January 25, 2022
Note From Rochelle
For years, I’ve coached individuals on how to blast through writer’s block. But I’ve never taught a class on it.
This week, I am teaching a workshop to help you understand, diagnose, and overcome writer’s block. In “Defeat Writer’s Block” you will learn proven tools to prevent writer’s block. This complimentary class will be held on Wednesday, January 26 at 5:00 PM CT/6:00 PM ET, and I will post the recording for a limited amount of time. Here’s the link to sign up: https://writenowcoach.as.me/writersblock
Today’s tip talks about how to write in five minutes a day.
Rochelle, the Write Now! Coach
Write Your Book in Five Minutes a Day
“If I have ten minutes I use them even if they bring only two lines,
and it keeps the book alive.” – Rumer Godden.
So how do you write when you have no time?
A few weeks ago, I saw this tweet from Neil Gaiman:
“I wrote Coraline at 50 words a night.”
I wrote Coraline at 50 words a night. https://t.co/t5AfEd5Ion
— Neil Gaiman (@neilhimself) December 8, 2021
That inspired me.
And it got me thinking: how could I work on my writing projects in smaller chunks? 50 words at a time or five minutes a day? Here’s how:
Choose a single project. What one piece of writing do you need to work on right now?

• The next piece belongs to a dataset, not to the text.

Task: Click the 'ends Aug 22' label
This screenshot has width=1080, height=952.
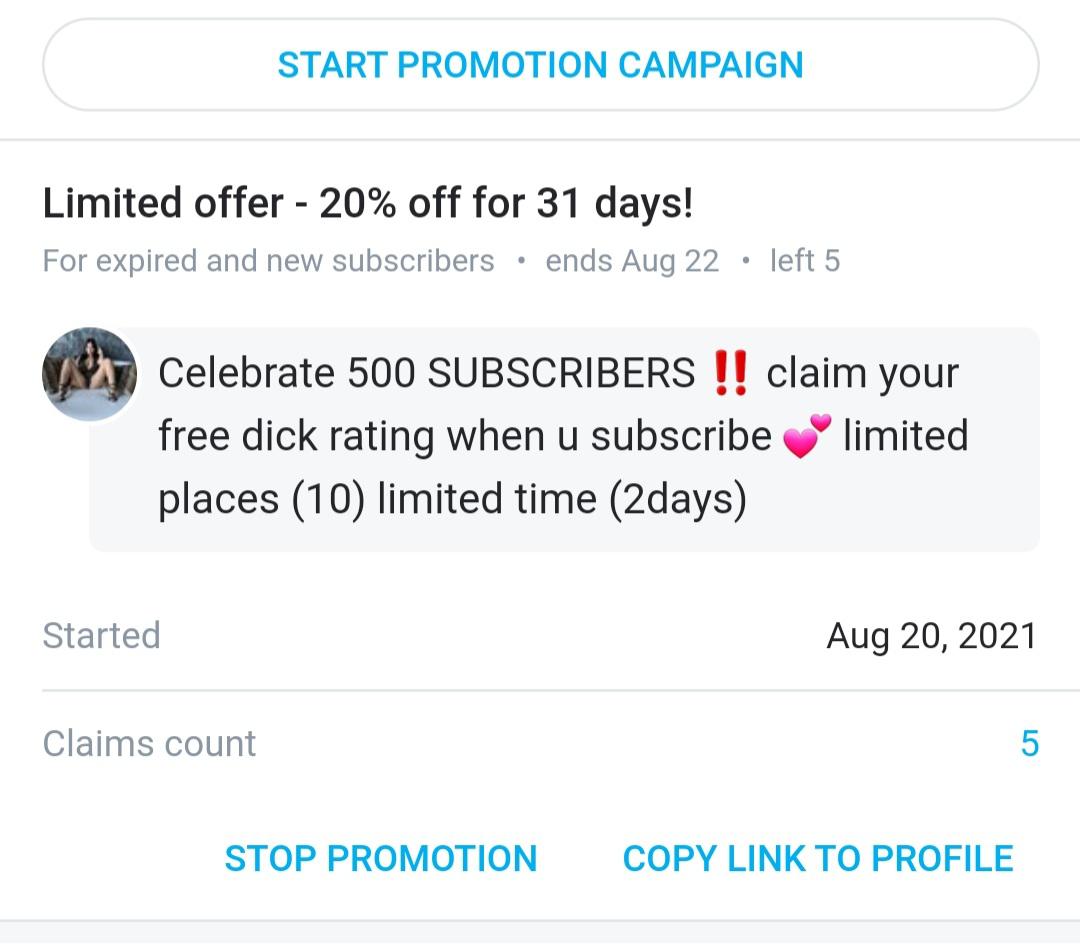Action: coord(632,261)
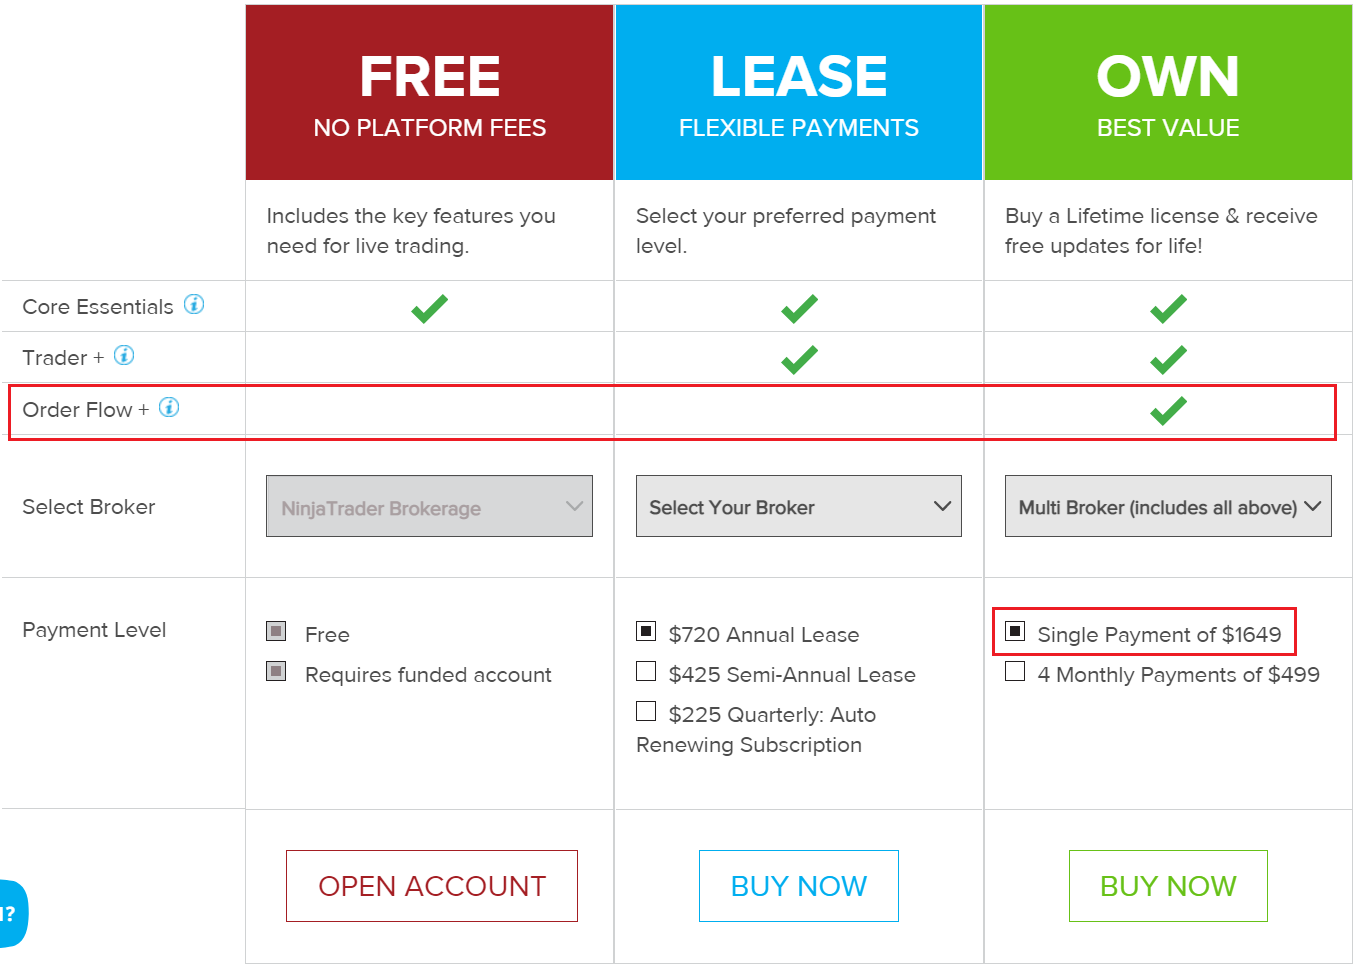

I know, it sounds a little odd to schedule a five-minute writing session. But scheduling ensures that you’ll do it. I recommend stacking your writing session with an established habit, like taking a morning coffee break or opening your computer. Here are some ideas
- Do you grab your phone first thing in the morning? Instead of checking out the headlines, write. Use iPhone’s NOTES section or another smart phone tool. You could even dictate your 50 words.
- Do you check email at the same time every day? Before you review your inbox, write for five minutes. You could even write yourself an email.
- Do you eat lunch every day? When you’re done, push aside your dishes and write.
Break your writing goal into tiny chunks. You’re planning for a five-minute writing session, so make the chunks short enough that you can be successful. This step—chunking out the project—takes some time. You may need to steal the time from your evenings or weekend, but it will be worth it. I promise. At the end of your chunk-making step, choose one chunk to work on at your next writing session.
A “chunk” might look like this:
+Write a scene about characters meeting each other for the first time.
+Write paragraph about first experience meditating.
+Write list of exercise benefits.
Pro tip: If any “chunk” seems too big, break it down into smaller chunks.
Put your brain to work on the chunk. This is one step that can be done while folding laundry, shoveling snow, making dinner, exercising, or driving to work. All you do is ponder, “If I were to write this chunk, what would I say?” Then let go of the thought. Let your brain chew on it while you do whatever it is you do during the day.
Find a friend, coach, or group to help you stick to your goal. I have two groups starting soon, and I’d love to have you join us.
The Writing Accountability Group will focus on helping you overcome distraction and procrastination, sustain focus, and finish work. This is ideal for writers who want to complete projects, but it can be helpful for anyone who struggles with distraction or focus.
The Writing Goddesses Group gives you the opportunity to have your work read and commented on every other week by me and your colleagues. Our meetings give you the opportunity to stay accountable to your goals and get help when you get off track.
Your turn: How have you found ways to sneak in five minutes of writing time?